Spritzes have without doubt become the drink of summer, and for those eternal optimists, spring as well. But why? The authors of newly-launched Spritz have perfectly hit the nail on the head as to why we all love it. “It’s this I-woke-up-like-this mix of beauty and ease that perhaps best describe the drink,” Talia Baiocchi and Leslie Pariseau write. And it’s true, the spritz has an air of ease about it that makes it a perfect summer tipple. It may be refreshing but it’s also uncomplicated, a style which pairs perfectly with sunshine and sandy feet.
The reason why this book should be a homebar staple though is that there’s no where more enjoyable to drink a spritz than on your balcony in the summer, better still in the gardens and parks that surround London. It’s a style made for outdoor drinking, and that means you’ll need to have a few recipes up your sleeve.
Having toured Italy to understand the art of apertivo hour and the different styles of drinks across Turin, Milan, Brescia, Padua, Trento, Venice and Trieste, the first part of the book is dedicated to that most enviable and rather epic bar crawl. Baiocchi and Pariseau perfectly capture the crowds that swell in bars and main squares after work, the mouthwatering snacks accompanying the drinkd, and of course the beauty of the liquid itself.

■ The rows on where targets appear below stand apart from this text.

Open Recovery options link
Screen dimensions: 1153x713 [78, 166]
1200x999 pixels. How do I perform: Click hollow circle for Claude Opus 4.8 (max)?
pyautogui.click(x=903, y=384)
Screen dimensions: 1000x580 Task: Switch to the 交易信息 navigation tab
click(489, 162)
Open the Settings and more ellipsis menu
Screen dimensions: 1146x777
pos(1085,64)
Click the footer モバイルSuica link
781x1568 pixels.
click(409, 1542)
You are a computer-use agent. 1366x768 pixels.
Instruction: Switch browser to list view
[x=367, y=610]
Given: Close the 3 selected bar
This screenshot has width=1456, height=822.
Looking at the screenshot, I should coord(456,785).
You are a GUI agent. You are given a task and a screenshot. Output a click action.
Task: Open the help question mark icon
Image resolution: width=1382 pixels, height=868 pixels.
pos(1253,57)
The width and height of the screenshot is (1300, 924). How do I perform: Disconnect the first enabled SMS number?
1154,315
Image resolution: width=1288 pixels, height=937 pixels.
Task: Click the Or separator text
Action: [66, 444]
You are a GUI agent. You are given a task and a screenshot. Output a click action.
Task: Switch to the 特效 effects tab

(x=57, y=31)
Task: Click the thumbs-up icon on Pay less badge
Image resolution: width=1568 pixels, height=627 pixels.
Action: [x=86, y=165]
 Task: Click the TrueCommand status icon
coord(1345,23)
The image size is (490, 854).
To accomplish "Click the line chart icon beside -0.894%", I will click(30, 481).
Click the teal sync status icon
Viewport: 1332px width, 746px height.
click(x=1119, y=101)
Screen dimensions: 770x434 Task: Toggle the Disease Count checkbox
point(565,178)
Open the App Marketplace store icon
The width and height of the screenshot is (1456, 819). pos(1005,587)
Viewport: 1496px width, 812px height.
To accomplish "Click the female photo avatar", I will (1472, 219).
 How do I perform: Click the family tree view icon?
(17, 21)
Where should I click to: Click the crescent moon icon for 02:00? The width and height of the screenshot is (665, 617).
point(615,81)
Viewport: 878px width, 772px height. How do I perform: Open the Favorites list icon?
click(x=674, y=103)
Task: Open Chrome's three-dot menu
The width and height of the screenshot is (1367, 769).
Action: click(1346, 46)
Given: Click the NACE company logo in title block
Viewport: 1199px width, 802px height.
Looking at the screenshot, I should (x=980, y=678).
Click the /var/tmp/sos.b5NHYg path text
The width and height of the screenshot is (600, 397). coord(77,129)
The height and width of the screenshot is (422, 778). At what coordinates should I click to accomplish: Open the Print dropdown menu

Beyond that it’s boundless recipes from classic, well-loved drinks such as the oft-ordered Negroni Sbagliato to modern-day cocktails which still embody the apertivo style and further yet to the spritz’s cousins which call in “a wider variety of ingredients and techniques yet still embody that same bubbly, btter, easy-going spirit.”
It’s within the cocktail recipes that the authors’ talent for liquid description makes each one sound better and more impossibly tasty than the last. None of these drinks seem hard to assemble either.
In keeping with the true theme of apertivo hour the book also contains a few simple food recipes, for as they say “without food there would be no apertivo hour in the modern sense. There would be no name for the crescent of space that has been carved out between the end of the workday and the dinner hour. There would be no cresent of space. And there would be no spritz.”